Alibi marketing and alibi branding are marketing and branding strategies used by companies to circumvent restrictions on advertising certain classes of products by instead advertising an "alibi", which does not directly reference the restricted product but is likely to remind many viewers of the brand. The alibi may be a different product or simply a word or symbol reminiscent of the restricted product. Common advertising restrictions are on tobacco and on alcohol, especially in sports sponsorship, and so these are areas where alibi marketing is also common. Regulators may see alibi marketing as a loophole needing to be cut off by redrafting the restrictive regulations.
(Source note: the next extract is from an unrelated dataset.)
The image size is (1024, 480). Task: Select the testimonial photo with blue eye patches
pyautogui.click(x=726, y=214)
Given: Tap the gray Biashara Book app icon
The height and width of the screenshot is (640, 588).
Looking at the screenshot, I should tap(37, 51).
Examples of alibis include:
- The Dunhill Links Championship, a golf tournament sponsored from 2001 by Dunhill cigarettes, was sponsored after 2005 by Alfred Dunhill Limited, the parent company which also makes luxury goods. A spokesman for the luxury goods side said "our Dunhill has a lower-case d, while Dunhill the cigarette company has a capital D". In 2006 the tournament was renamed the Alfred Dunhill Links Championship.
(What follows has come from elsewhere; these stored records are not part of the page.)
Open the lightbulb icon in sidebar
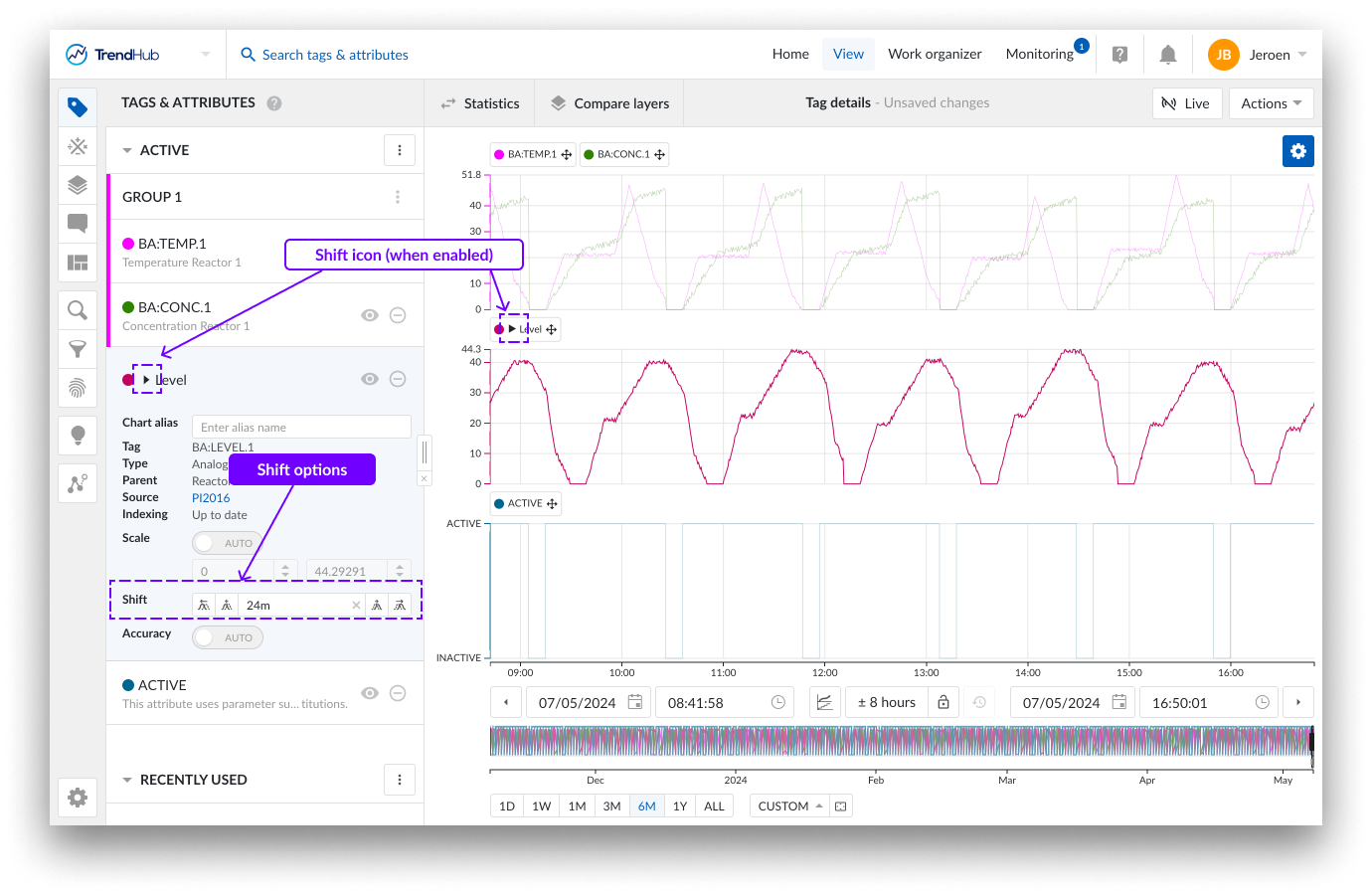Image resolution: width=1372 pixels, height=895 pixels. (x=78, y=435)
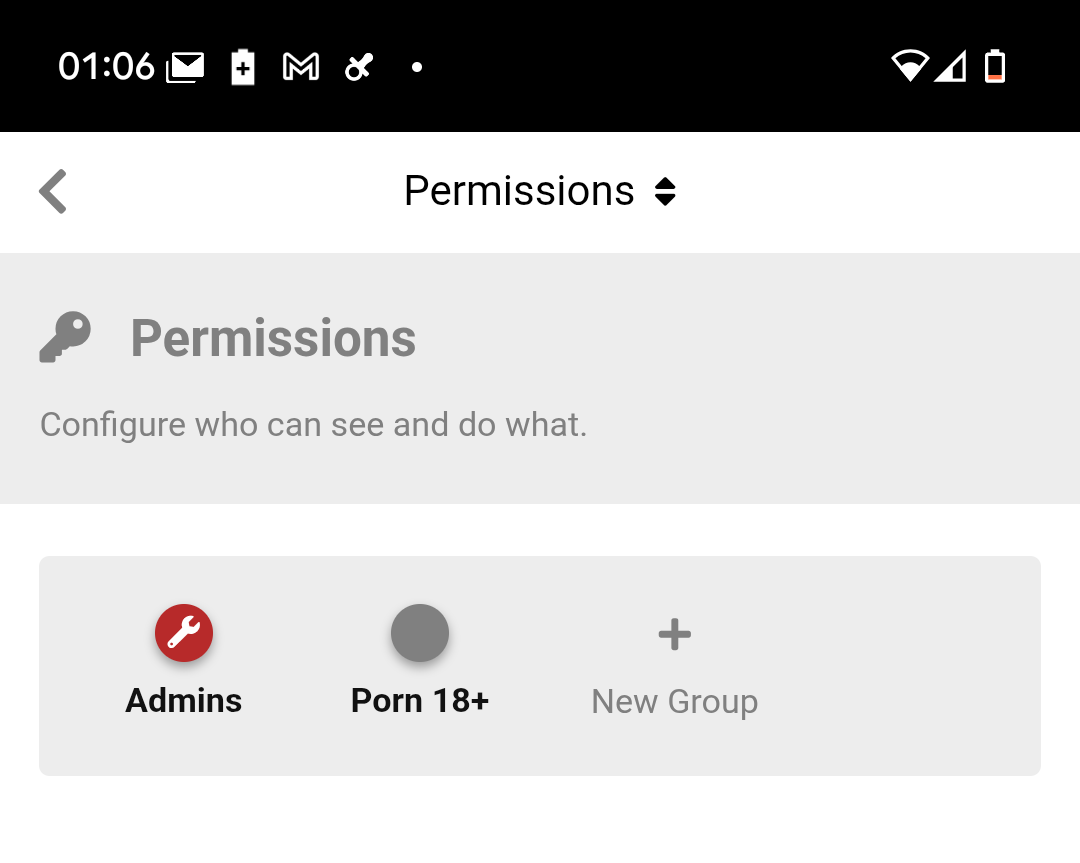This screenshot has height=863, width=1080.
Task: Tap the Gmail M notification icon
Action: point(301,67)
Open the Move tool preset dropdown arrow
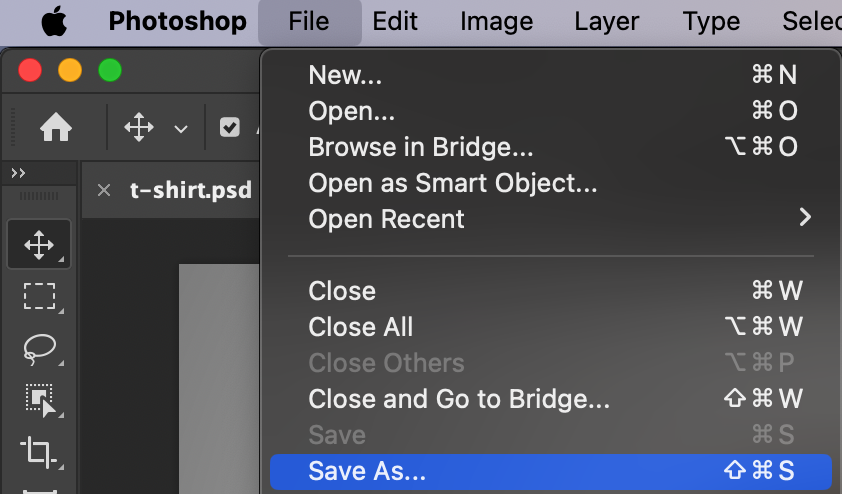This screenshot has height=494, width=842. pos(181,129)
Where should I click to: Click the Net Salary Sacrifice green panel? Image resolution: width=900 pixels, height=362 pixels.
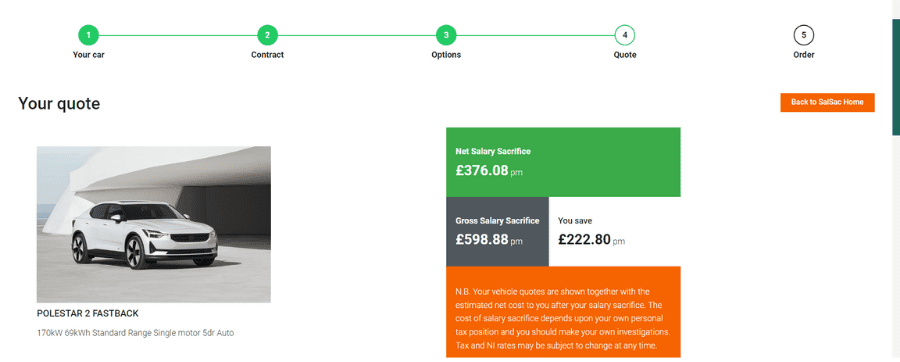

- The Évin Law prohibits alcohol advertising on television in France. International sports events hosted there by international federations (IFs) based elsewhere may have sponsorsip deals with alcohol companies, who need to be creative to avail of the IF's opportunity without falling foul of the French law.
  - When the European Rugby Champions Cup was branded the "Heineken Cup", it was known in France as the "H Cup".
  - At UEFA Euro 2016, sponsor Carlsberg referenced its widely known slogan "probably the best lager in the world" in pitchside hoardings reading "Probably" and "…the best in the world".
  - At the 2023 Rugby World Cup, sponsor Asahi Breweries advertised its alcohol free beer, and used other words in the same typeface as that on its Asahi packaging.
- In 1997 Liverpool F.C. used "Probably…" instead of the Carlsberg logo of their shirt sponsor at a televised pre-season friendly in Norway. (In contrast, when Liverpool played Auxerre in 2003, the shirt front was blank.)
- Makers of beer, cider, and hard liquors like rum and gin have extended their brands to non-alcoholic equivalents; some critics see this effort as motivated at least in part by alibi marketing for the full-alcohol product.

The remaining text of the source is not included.